Although probably true, Trump has no experience with trade policy as a politician. He may know what works best for his interests, but as president he must know what’s best for everyone’s interest in the long term. This short Vox video does a great job explaining Trump’s misunderstanding of trade policy:
Essentially, getting rid of NAFTA will have severe consequences on a demographic that largely (and ironically) voted for him. The people who hate NAFTA are the people who need it the most, but since they don’t have a higher education – or experience – in global economics, they wouldn’t know that.
Vox also points out that manufacturing jobs have been on the decline since the 1940s, well before NAFTA. The decline has less to do with bad trade policy and more to do with advance technologies and globalization.
As far as TPP goes, getting rid of it will feed the giant monster that is China. If it’s all about “America first,” then weakening your opponent (China) is certainly best, and that’s partly what TPP does.
NAFTA passed with a 61-38 vote, mostly backed by Republicans. And the Defending Public Safety Employees’ Retirement Act, the bill giving the president authority to move forward with TPP, passed 60-38 with an overwhelming Republican majority.
We are the problem
The problem is not with career politicians. They know more about the important issues and the nuances of leadership and governing than nearly everyone else in the United States.

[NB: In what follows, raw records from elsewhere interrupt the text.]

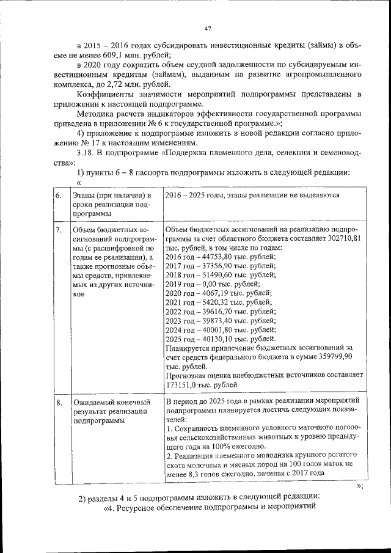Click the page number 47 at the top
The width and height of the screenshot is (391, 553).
[x=208, y=28]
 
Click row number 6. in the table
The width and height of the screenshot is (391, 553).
[x=58, y=195]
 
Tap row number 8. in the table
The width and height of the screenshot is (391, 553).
[x=58, y=403]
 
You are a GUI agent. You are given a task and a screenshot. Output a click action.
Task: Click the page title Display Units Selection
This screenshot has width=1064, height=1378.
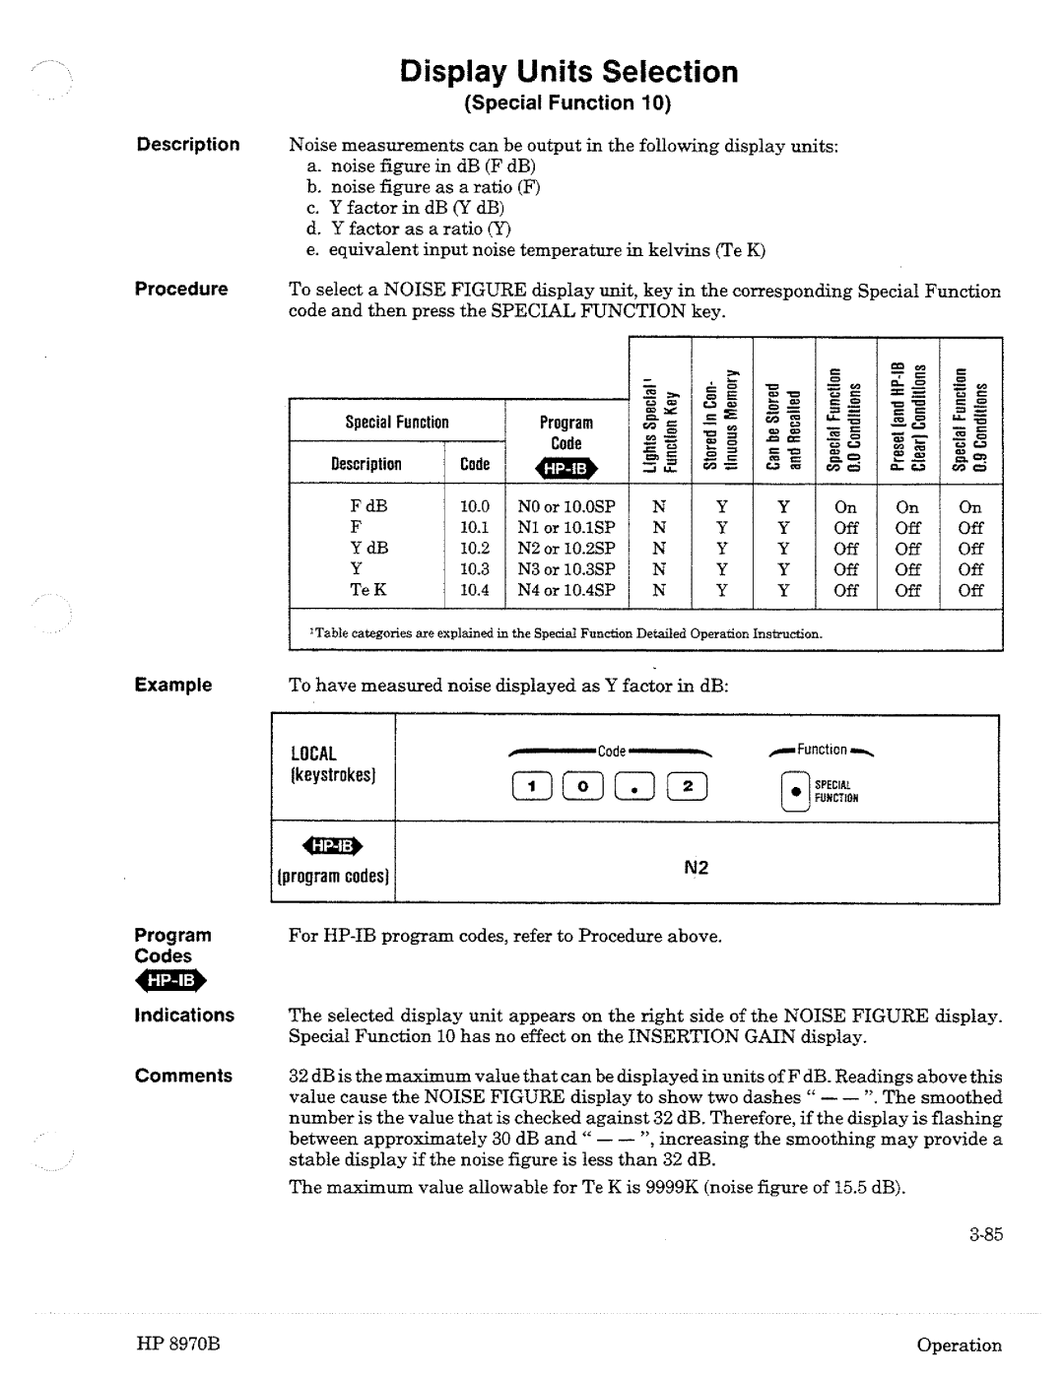[568, 72]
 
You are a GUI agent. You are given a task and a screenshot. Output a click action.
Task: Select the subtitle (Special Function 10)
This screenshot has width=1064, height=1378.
[568, 103]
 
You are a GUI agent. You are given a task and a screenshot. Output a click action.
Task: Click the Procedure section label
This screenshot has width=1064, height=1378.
[181, 290]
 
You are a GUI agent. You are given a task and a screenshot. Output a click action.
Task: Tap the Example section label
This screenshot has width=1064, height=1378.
[173, 685]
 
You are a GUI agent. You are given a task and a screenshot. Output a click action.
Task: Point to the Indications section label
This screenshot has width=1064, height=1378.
[184, 1016]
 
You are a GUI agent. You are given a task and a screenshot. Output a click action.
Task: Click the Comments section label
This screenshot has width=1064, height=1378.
[183, 1076]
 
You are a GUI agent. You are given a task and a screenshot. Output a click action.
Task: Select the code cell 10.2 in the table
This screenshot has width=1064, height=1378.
[474, 549]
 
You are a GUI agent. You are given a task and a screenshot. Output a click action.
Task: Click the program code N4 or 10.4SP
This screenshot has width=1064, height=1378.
[566, 590]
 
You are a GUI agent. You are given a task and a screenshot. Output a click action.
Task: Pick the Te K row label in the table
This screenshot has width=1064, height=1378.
[368, 590]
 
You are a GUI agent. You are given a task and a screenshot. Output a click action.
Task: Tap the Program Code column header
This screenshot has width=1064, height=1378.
[566, 433]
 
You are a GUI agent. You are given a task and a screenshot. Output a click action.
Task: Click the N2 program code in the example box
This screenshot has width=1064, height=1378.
[697, 869]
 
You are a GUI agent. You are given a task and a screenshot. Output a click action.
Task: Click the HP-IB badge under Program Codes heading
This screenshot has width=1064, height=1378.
[172, 981]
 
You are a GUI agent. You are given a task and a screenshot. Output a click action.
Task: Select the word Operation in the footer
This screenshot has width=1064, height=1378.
[959, 1345]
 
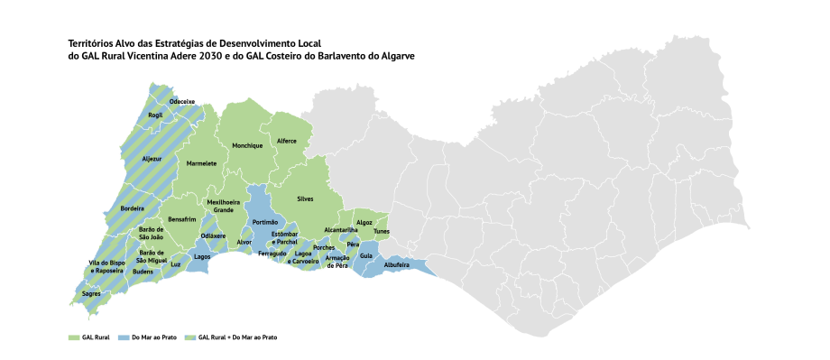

The real problem is not enough of the right people are becoming career politicians. Politicians are still primarily rich, white men. As soon as gay, black, Hispanic, female, Muslim, bisexual, Asian, etc. people who come from the lower half of the socioeconomic ladder become career politicians, you’ll never ask for an outsider again.
Perhaps a rich, white male is not the best “outsider.”
2 thoughts on “The case for career politicians”
It seems a lot of Americans want “everything now” Life is a journey; education, experience, using our five senses. Etc. Tread lightly or we will drown ourselves.